Exercise description:
From the opening line of the records through the line bearing "реквизиты (29, 2033)", set down every line exactly.

═══ Material for the task ═══

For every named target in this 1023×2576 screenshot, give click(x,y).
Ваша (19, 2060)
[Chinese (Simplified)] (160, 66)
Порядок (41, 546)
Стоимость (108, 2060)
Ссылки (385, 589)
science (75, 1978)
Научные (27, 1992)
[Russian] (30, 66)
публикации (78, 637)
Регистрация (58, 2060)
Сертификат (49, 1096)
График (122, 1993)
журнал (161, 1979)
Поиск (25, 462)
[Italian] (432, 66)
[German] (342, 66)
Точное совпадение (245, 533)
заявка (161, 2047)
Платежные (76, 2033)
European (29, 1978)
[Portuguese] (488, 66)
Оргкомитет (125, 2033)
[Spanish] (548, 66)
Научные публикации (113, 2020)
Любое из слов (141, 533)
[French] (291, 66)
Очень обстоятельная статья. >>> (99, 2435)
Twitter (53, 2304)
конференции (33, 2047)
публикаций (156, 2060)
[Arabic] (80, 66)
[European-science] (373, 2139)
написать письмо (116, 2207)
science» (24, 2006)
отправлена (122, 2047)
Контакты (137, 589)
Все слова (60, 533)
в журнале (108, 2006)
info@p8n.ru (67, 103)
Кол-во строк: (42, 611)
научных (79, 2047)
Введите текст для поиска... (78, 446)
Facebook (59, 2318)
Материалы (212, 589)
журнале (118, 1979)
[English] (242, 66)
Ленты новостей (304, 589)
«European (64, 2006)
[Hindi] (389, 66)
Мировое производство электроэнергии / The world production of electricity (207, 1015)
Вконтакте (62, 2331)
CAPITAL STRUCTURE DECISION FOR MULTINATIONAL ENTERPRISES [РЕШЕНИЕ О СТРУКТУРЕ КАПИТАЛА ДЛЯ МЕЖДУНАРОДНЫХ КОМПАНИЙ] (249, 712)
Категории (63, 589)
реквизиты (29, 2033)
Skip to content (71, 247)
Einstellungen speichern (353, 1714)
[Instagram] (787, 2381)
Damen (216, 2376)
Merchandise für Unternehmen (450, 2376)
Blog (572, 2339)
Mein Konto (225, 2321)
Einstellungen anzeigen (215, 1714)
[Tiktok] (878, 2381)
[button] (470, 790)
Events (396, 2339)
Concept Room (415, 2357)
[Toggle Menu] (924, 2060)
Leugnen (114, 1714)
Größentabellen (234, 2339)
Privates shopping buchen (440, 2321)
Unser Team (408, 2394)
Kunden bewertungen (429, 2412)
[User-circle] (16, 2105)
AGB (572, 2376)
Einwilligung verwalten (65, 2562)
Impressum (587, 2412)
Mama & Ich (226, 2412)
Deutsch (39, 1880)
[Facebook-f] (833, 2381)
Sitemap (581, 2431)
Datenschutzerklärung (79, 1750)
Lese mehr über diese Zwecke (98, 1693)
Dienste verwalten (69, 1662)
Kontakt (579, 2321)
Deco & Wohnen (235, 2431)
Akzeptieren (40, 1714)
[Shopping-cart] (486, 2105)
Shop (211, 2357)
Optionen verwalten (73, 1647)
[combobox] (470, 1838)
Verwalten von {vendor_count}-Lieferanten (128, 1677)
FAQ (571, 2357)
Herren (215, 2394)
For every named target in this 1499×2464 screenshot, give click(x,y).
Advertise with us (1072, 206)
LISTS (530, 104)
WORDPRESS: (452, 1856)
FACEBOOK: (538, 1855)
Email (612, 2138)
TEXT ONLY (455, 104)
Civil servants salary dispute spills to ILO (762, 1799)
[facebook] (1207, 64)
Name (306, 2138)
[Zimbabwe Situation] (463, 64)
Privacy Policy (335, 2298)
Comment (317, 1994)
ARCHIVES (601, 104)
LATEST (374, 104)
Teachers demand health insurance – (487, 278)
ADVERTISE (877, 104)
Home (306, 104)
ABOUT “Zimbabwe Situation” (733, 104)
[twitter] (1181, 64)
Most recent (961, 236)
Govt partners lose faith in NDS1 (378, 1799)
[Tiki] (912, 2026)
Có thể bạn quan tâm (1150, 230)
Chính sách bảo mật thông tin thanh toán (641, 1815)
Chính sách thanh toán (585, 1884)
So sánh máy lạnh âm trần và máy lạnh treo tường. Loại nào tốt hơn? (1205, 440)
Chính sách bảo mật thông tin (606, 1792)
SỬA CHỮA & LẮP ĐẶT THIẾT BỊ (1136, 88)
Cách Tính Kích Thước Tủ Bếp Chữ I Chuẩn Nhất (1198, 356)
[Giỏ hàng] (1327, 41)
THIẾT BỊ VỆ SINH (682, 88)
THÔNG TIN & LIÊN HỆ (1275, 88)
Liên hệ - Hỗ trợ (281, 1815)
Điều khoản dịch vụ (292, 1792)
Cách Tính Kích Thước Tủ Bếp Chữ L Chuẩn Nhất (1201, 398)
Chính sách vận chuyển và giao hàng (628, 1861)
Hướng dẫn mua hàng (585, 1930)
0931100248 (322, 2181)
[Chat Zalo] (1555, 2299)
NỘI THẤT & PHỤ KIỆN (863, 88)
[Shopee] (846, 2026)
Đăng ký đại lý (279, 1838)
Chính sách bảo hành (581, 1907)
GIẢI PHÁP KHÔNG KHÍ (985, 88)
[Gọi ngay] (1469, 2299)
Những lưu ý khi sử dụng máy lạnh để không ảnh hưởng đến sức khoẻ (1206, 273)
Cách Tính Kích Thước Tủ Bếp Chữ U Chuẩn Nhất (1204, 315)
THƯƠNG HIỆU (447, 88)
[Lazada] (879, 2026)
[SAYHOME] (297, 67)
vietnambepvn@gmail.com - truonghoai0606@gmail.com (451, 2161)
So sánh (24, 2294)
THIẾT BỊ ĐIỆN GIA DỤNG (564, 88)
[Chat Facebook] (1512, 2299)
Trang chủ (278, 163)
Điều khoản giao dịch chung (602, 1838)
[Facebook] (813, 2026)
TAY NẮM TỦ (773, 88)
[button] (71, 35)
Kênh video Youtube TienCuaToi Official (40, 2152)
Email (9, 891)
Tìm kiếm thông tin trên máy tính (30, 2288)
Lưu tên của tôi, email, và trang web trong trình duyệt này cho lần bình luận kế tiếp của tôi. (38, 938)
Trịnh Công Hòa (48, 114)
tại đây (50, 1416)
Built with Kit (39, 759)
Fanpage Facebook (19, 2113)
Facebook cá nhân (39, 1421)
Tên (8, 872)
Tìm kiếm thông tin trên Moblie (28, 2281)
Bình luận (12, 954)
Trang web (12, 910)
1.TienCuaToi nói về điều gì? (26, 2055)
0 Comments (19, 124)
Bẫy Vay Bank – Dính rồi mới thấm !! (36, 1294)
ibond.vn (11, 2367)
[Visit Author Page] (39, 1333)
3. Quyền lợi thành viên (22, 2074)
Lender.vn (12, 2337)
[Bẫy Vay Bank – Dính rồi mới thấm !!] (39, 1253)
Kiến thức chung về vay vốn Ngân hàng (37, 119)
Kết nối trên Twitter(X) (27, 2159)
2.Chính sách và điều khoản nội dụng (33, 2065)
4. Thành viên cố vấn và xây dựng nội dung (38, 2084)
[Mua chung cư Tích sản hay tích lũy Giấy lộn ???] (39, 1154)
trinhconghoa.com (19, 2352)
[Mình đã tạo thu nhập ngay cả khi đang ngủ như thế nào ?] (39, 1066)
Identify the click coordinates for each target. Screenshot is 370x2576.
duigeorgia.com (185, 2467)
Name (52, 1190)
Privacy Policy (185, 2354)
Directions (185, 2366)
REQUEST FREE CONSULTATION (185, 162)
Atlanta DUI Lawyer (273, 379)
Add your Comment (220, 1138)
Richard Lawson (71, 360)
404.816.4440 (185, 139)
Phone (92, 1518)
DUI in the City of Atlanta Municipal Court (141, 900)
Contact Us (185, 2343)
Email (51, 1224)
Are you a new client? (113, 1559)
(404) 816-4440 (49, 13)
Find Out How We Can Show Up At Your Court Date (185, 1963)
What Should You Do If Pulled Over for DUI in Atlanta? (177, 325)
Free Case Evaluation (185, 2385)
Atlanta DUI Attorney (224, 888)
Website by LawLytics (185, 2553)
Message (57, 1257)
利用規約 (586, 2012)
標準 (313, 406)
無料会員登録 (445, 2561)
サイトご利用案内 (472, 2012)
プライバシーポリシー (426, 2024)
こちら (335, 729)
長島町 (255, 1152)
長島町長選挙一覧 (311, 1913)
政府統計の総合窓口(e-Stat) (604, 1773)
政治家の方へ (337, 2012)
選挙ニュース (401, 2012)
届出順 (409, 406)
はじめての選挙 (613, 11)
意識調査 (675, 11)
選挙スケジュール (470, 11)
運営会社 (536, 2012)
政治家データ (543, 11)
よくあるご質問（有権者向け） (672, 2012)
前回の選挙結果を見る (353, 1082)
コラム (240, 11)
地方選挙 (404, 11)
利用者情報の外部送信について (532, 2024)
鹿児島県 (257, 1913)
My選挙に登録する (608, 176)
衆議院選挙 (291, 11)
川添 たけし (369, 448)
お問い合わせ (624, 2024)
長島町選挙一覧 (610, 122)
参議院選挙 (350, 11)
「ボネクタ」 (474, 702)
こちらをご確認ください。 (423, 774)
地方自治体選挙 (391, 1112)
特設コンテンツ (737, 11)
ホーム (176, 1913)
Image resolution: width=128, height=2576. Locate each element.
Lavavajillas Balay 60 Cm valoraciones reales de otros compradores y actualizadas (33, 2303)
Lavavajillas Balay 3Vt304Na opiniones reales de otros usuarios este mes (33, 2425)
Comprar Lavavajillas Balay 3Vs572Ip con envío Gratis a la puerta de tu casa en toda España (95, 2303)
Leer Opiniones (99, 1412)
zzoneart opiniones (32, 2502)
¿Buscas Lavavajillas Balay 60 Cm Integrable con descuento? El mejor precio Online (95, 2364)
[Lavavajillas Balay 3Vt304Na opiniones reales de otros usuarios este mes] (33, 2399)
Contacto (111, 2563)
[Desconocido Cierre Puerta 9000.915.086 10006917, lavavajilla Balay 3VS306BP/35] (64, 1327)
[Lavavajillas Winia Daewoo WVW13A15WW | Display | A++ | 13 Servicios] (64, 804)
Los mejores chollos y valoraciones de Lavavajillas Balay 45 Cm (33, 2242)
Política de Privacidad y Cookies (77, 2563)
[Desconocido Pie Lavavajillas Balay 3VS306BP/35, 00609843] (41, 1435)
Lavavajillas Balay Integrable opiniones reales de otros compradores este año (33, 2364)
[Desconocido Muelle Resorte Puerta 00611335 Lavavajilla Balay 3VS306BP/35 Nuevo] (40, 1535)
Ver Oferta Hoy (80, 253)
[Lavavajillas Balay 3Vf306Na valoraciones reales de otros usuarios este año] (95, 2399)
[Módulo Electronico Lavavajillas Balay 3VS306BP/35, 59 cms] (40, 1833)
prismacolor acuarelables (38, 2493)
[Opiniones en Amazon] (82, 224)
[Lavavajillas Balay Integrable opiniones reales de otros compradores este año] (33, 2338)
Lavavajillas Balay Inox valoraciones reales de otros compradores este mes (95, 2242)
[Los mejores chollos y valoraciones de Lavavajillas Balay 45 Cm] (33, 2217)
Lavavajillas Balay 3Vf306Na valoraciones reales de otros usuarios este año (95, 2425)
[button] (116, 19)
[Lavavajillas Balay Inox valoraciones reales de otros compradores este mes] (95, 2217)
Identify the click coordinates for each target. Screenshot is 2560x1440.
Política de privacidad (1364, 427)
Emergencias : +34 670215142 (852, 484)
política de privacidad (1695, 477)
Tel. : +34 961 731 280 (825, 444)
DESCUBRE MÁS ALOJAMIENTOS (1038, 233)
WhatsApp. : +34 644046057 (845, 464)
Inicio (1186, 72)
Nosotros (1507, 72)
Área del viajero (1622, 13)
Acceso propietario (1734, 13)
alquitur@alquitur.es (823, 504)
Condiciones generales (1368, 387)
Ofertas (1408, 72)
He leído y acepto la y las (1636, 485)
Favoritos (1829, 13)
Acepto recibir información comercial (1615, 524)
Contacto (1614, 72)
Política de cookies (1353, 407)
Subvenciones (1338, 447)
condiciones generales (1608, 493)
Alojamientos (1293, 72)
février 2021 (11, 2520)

═══

Exercise solution:
For every named target in this 1023×2576 screenshot, give click(x,y).
Ваша (19, 2060)
[Chinese (Simplified)] (160, 66)
Порядок (41, 546)
Стоимость (108, 2060)
Ссылки (385, 589)
science (75, 1978)
Научные (27, 1992)
[Russian] (30, 66)
публикации (78, 637)
Регистрация (58, 2060)
Сертификат (49, 1096)
График (122, 1993)
журнал (161, 1979)
Поиск (25, 462)
[Italian] (432, 66)
[German] (342, 66)
Точное совпадение (245, 533)
заявка (161, 2047)
Платежные (76, 2033)
European (29, 1978)
[Portuguese] (488, 66)
Оргкомитет (125, 2033)
[Spanish] (548, 66)
Научные публикации (113, 2020)
Любое из слов (141, 533)
[French] (291, 66)
Очень обстоятельная статья. >>> (99, 2435)
Twitter (53, 2304)
конференции (33, 2047)
публикаций (156, 2060)
[Arabic] (80, 66)
[European-science] (373, 2139)
написать письмо (116, 2207)
science» (24, 2006)
отправлена (122, 2047)
Контакты (137, 589)
Все слова (60, 533)
в журнале (108, 2006)
info@p8n.ru (67, 103)
Кол-во строк: (42, 611)
научных (79, 2047)
Введите текст для поиска... (78, 446)
Facebook (59, 2318)
Материалы (212, 589)
журнале (118, 1979)
[English] (242, 66)
Ленты новостей (304, 589)
«European (64, 2006)
[Hindi] (389, 66)
Мировое производство электроэнергии / The world production of electricity (207, 1015)
Вконтакте (62, 2331)
CAPITAL STRUCTURE DECISION FOR MULTINATIONAL ENTERPRISES [РЕШЕНИЕ О СТРУКТУРЕ КАПИТАЛА ДЛЯ МЕЖДУНАРОДНЫХ КОМПАНИЙ] (249, 712)
Категории (63, 589)
реквизиты (29, 2033)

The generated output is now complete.